Jotform, Inc.
- Logo since 2021
- Type of business: Private company
- Available in: 18 languages
- Founded: 2006
- Headquarters: San Francisco, California, U.S.
- Area served: Worldwide
- Founder: Aytekin Tank
- Industry: SaaS / Online Data Collection
- Products: Online form builder, online survey tool, no-code app builder, electronic signature software
- Employees: 856 (2025)
- URL: www.jotform.com

= Jotform =

American company

Jotform is a San Francisco–based company for building online forms. Founded in 2006 by Aytekin Tank, Jotform also offers a mobile app builder, a PDF editor, and electronic signature collection services. As of February 2025, it has more than 35 million users.

==History==
Jotform was founded in 2006 by Aytekin Tank.

In 2011, it released Wishbox, a feedback tool that annotates screenshots.

By 2012, Jotform had over 700,000 users and published over two million user forms.

In February 2012, the United States Secret Service shut down the Jotform site as part of a concealed investigation of user-created forms. After two days, it was back online.

Jotform released an Adobe Document Cloud eSign Widget in June 2015 for embedded e-signing into forms.

In April 2016, Jotform announced that its software was available on Weebly. In December 2016, the company partnered with IFTTT to integrate an "Applet" to create forms in other applications. Tech Times recognized Jotform's integration on Slack as one of the "Best Productivity Apps" of 2016.

In 2018, Jotform acquired Noupe, an online magazine.

In October 2021, on the occasion of the 15th anniversary of its founding, Jotform has undergone a major rebranding. That rebranding included the changes in its logo, color palette, along with the change in the brand name from JotForm to Jotform.

==Software==
Jotform offers its customers a drag-and-drop form builder in which the users are able to customize anything related to the form. Conditional logic can also be set. The product also integrates with many other major software tools.

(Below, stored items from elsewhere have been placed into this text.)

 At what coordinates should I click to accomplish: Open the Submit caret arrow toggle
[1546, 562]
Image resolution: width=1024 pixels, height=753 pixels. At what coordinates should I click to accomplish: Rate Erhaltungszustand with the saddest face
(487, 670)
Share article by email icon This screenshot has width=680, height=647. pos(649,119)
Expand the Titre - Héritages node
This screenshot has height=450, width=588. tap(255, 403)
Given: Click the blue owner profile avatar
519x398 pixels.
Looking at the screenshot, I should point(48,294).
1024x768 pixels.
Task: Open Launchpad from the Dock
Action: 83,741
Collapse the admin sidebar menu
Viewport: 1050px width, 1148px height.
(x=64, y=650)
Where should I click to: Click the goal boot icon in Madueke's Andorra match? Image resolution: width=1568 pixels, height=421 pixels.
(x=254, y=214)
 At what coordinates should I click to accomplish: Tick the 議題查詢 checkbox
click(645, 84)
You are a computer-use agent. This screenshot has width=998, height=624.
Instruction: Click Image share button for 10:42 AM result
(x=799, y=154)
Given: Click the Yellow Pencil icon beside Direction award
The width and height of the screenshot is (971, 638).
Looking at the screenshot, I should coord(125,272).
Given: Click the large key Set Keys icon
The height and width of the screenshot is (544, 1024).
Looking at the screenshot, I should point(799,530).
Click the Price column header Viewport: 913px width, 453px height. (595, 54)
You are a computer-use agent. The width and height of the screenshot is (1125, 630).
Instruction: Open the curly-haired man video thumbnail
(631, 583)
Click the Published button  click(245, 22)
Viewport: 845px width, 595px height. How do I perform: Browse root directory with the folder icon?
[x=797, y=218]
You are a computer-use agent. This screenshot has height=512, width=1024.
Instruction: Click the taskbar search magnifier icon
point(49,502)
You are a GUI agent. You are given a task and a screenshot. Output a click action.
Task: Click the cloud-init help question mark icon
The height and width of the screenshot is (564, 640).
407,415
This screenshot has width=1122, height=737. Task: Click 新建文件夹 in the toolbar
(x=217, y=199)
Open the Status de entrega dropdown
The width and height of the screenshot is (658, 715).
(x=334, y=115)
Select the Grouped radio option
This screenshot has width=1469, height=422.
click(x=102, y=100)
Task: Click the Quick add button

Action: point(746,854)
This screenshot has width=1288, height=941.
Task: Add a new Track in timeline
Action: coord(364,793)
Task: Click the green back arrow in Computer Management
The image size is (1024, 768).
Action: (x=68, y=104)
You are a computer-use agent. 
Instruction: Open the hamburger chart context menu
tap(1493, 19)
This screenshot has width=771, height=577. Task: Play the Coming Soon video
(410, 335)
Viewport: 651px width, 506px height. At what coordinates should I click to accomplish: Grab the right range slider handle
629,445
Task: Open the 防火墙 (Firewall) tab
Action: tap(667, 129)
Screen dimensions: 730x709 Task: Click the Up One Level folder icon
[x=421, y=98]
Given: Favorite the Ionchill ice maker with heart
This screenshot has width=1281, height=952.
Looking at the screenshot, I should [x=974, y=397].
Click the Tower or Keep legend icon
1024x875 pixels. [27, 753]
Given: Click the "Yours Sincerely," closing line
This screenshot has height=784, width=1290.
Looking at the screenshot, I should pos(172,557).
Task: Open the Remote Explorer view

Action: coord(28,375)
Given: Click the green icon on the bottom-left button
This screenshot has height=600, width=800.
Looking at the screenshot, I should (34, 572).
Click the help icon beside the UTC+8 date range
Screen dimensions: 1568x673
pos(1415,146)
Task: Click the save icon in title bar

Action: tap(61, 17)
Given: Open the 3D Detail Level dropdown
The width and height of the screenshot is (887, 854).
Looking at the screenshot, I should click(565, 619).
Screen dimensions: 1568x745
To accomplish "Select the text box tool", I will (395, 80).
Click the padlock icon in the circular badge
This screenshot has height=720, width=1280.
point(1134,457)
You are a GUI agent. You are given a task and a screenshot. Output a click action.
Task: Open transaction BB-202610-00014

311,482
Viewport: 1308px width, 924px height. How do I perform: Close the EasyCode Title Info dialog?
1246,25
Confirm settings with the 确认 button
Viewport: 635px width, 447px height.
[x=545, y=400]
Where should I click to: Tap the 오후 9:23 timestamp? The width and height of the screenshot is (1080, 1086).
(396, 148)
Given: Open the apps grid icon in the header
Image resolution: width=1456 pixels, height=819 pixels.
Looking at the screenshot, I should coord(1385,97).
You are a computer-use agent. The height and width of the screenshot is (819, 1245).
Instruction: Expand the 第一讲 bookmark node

In addition to being a form builder, Jotform has produced other products, such as Jotform Apps in 2021, a no-code app builder, and Jotform Sign in 2022, an electronic signature collection tool. In September 2023, Jotform became available on the Salesforce AppExchange platform. In October 2024, Jotform launched its workflow builder product Jotform Workflows. In February 2025, Jotform launched its AI solution Jotform AI Agents, where users can build their own AI agents.

==Locations==
In addition to the headquarters of the company in San Francisco, there are seven Jotform offices throughout the world: Four are located in Turkey (two in Ankara and one each in İzmir and Istanbul), along with offices in London, Vancouver and Sydney.